Things are winding up at my current church, next year I will be moving on from All Saints North Epping.
I have enjoyed my time there, made many friends and grown in my skills. It was good to experience a smaller growing church; a change from Narrabeen.
Next year I have accepted a student minister job back on the beaches. This time further north, in Avalon. I’m really excited about returning to the NB (Northern Beaches) It is where my heart is and where I feel most equipped and effective in doing ministry. I know the beaches culture well, I have a desire to see people in such an affluent area love Jesus and have Him as Lord, not themselves, their kids or the beauty that is God’s creation.
St Mark’s Avalon is also a small church, but like All Saints is seeking to grow and serve the tight knit community that is Avalon and Palm Beach. I will be involved with the youth ministry there, running the youth group, caring for the leaders and seeking to help the crew that are there to plug in and serve both their church and community with the love of Jesus. I will also be preaching and leading at Sunday services. I am really looking forward to working with the people there as they train and encourage me in the ministry God has predestined me to do.
I am becoming more convinced that full time ministry of the word of God requires a calling from the Lord. This doesn’t need to be in an audible way. It is most likely going to come from reading the word, praying and searching the desires and passions God has set in your heart. It also involves the advice of others to be evaluated and considered. For me I have a great love to do youth ministry for a long time, having experienced that faithfulness in my own life and observing its fruit. I also have a great love of the beaches and the people there, especially the youth. It is where I grew up, it is what I know well and a place I pray that will be transformed for Jesus and his Glory.
I have had people tell me, I need to experience ministry in a completely different context, and to an extent I can see their point. It places me in a place I will feel uncomfortable in, that exposes my own sin and cultural baggage and helps me to consider how to do the work of Jesus in a new context. Epping although not greatly different from the beaches, has helped in a few of these areas. Yet I also see how returning to the beaches is the wise and most effective place for me to be. I know the way of life, and as I search the culture I see more clearly the faults and stains that it has, but I also see the way this needs to be addressed. I wont need to spend time getting to know the unique culture that is the NB, cause I already get it. The barriers of being an outsider are reduced and current relationships are able to be built on.
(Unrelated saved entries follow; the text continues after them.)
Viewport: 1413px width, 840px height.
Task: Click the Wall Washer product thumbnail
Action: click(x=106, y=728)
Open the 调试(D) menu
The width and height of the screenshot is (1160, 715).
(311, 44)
In prayer I have assessed my motives and my desires. There is a great joy in returning to the NB and was an easy decision. One that in istelf going to be a huge barrier. Yet It also excites me and fires me up to do ministry and do it well because of the call and passion that I have been given. I am truely greatful and count myself blessed to be returning to the NB and I thank God much. With the possibility of full time youth ministry in 2010 in Avalon after this next year, I consider it great joy to serve the Lord and thank Him for his grace and blessing in my life.